At just a glance, Sunday afternoon’s 96-73 loss to the powerhouse University of Kentucky Wildcats appeared to be just that, a blowout loss in which the Wildcats were able to overpower and outmatch the Hofstra men’s team, cruising to a victory over a much smaller opponent without little resistance from the Pride.
But actually, for the Hofstra faithful, the Pride may have departed the Barclays Center in Brooklyn with a lot more to look forward to than the otherwise-lopsided final score would suggest.
Hofstra head coach Joe Mihalich said it best in the postgame press conference when he remarked that “if you do the math, with the last three minutes of the first half, an the first four minutes of the second half, Kentucky went on a 26-3 run, and that was the difference in the game.”
Mihalich’s math is correct: before hitting that cold seven-minute stretch spanning the end of the first and the beginning of the second halves, Hofstra was only down 36-33.
It was simply too much for the Pride to keep up with the freak athleticism that the Wildcats bring to the floor, but Hofstra still managed to win the battle on the offensive glass by an impressive 19-12 margin, and made it to the free-throw line 37 times, while Kentucky only managed to get there 21 times.

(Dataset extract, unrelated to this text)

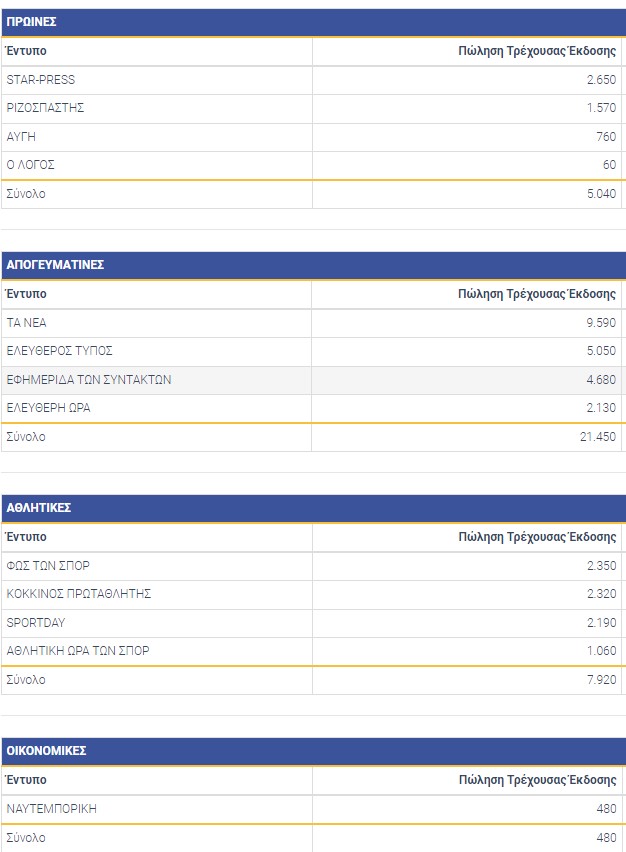Click the 21.450 afternoon total value
626x852 pixels.
(599, 437)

Senior point guard Deron Powers led the charge to the charity stripe, attacking the basket relentlessly, and sinking nine of his team-high 18 points from the line. Another bright spot was the performance of sophomore Justin Wright-Foreman, who dropped 14 points in just 17 minutes off the bench.

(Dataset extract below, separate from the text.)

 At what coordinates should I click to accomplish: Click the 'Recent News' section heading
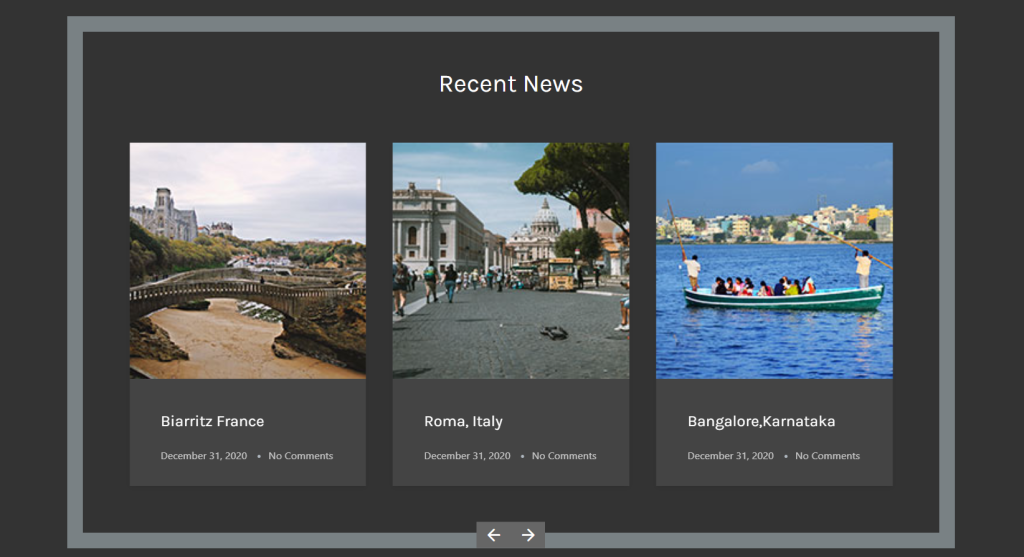click(510, 84)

Wright-Foreman, who started the first game of the year before taking on more of a sixth-man role, proved that he could still go out and take care of business when necessary, as was the case on Sunday, and will be crucial for Hofstra as we turn the corner and head toward the back half of the schedule.

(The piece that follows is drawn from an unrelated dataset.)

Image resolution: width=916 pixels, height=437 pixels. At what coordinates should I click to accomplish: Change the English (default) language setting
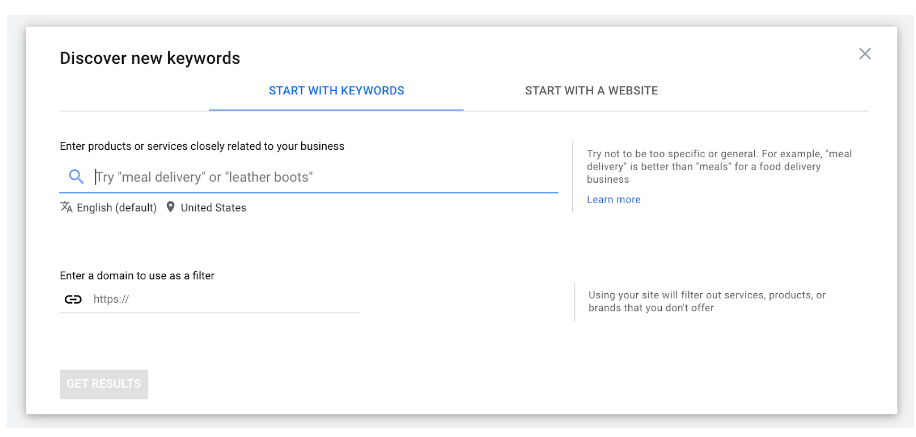click(x=116, y=208)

Hofstra was sorely missing production from starters like Brian Bernardi, Ty Greer and Eli Pemberton.
Pemberton, the team’s leading scorer as a freshman, found himself in foul trouble and on the bench for long stretches.
Bernardi and Greer had off nights shooting the ball and were largely hampered by the Wildcat defense.
Standout center Rokas Gustys had an efficient night on offense, shooting 6-10 from the field, but the nation’s leading rebounder was held to just eight boards thanks to some physical play from the Wildcat bigs.
And yet, the Pride weren’t embarrassed on Sunday. They weren’t run out of the gym, like many expected the team would.
Win or loss, Hofstra should come out of Sunday’s game with a renewed sense of confidence, a confidence that may have shaken some members of the team – as well as many of the Pride’s fans – after surprising early-season losses to teams like Sacred Heart University and Manhattan College.
Kentucky was easily the Pride’s toughest obstacle on the schedule this year, and while the rest of the slate won’t be easy by any stretch, the experience gained from playing one of the top teams in the nation should bode well for the Pride.
After all, if Hofstra could hang with Kentucky for a good stretch of time, then surely this team should be able to handle the CAA schedule when the time comes.
No doubt, there are still a lot of flaws to be addressed if this team wants to make any noise going forward. But Sunday’s game, while the scoreboard may indicate otherwise, was a step in the right direction for Hofstra.
With the CAA looking to be wide-open as conference play draws nearer, hopefully Hofstra could capitalize on this big-game experience to string some wins together as the season progresses.